**Problem description**
Rewrite the stretch from the line containing "You are a GUI" through the end of the records, changing "dialog" to "window" and keeping everything else the same. Omit the pictures from your answer.

* BEGIN Entries supplied *

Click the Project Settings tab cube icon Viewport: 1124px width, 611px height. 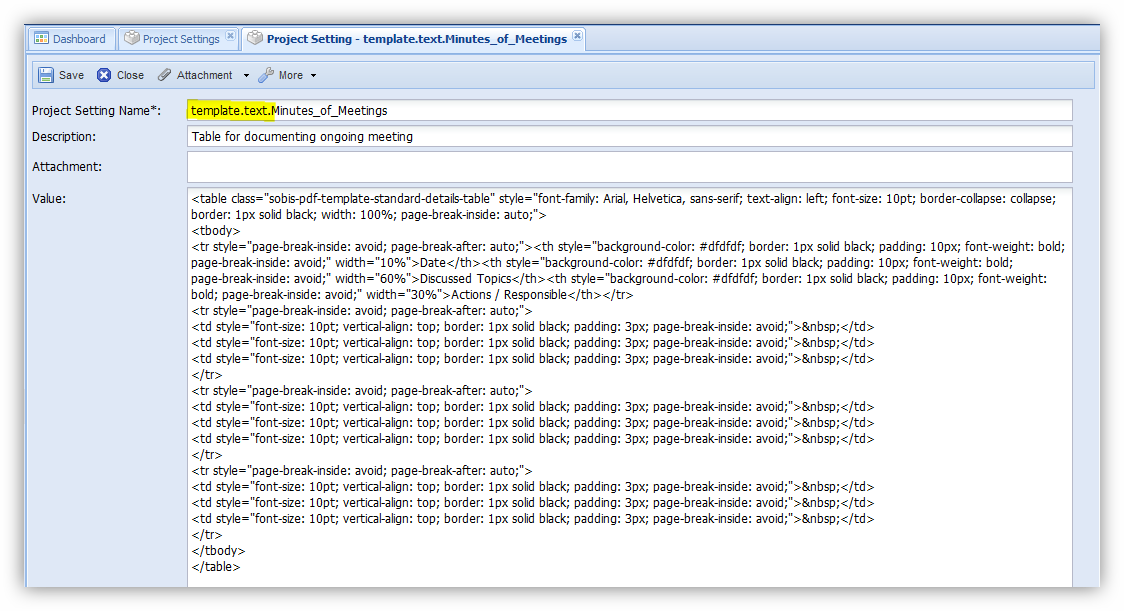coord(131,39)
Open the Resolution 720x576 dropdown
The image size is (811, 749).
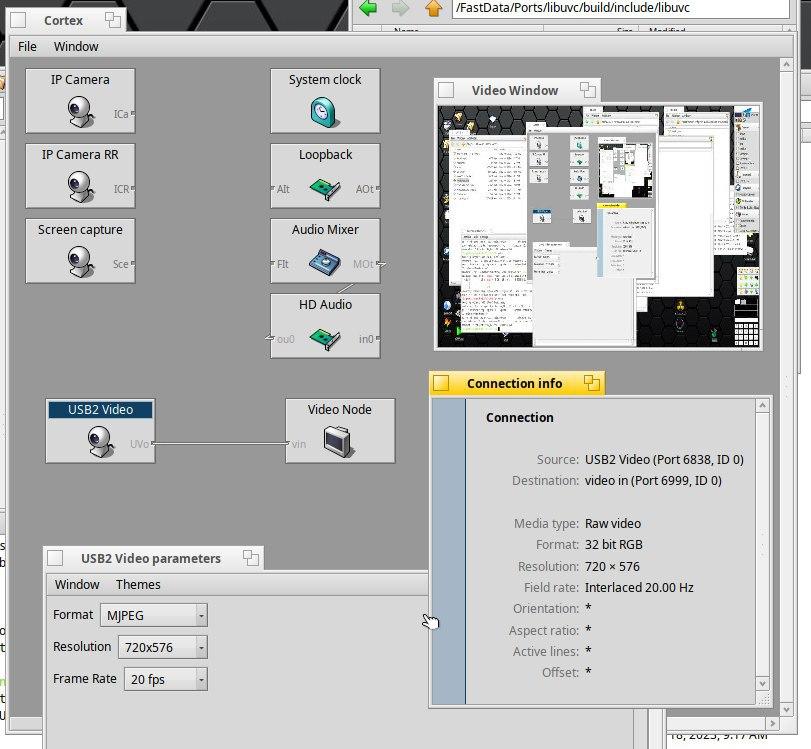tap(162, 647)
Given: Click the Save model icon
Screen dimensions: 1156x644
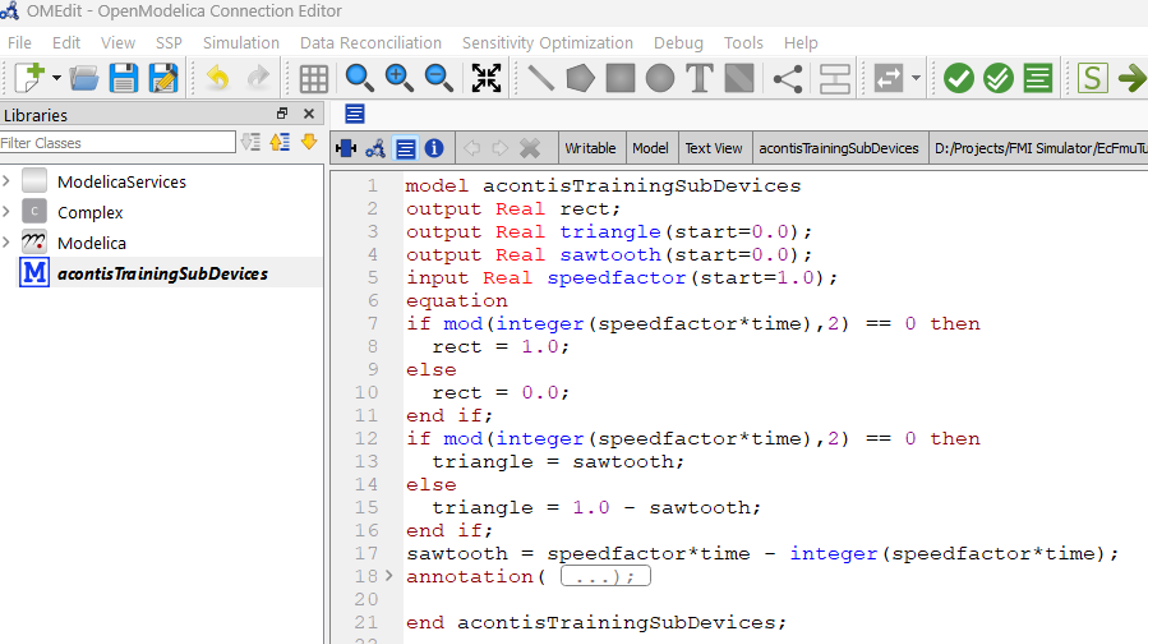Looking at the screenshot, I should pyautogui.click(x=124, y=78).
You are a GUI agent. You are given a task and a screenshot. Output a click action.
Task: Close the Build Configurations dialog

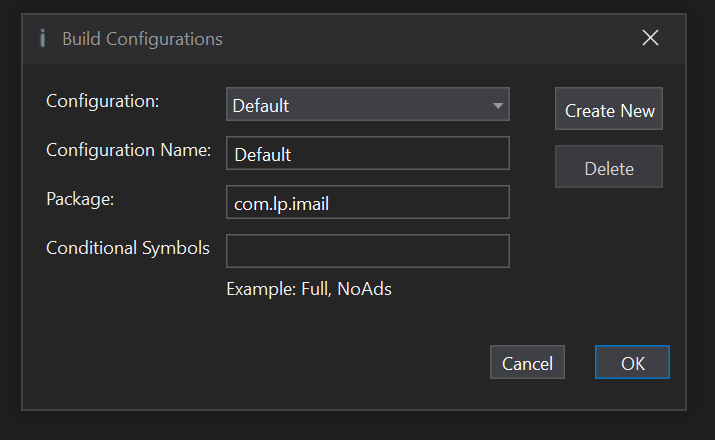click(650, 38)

* END Entries supplied *

**Exercise answer**
You are a GUI agent. You are given a task and a screenshot. Output a click action.
Task: Close the Build Configurations window

click(650, 38)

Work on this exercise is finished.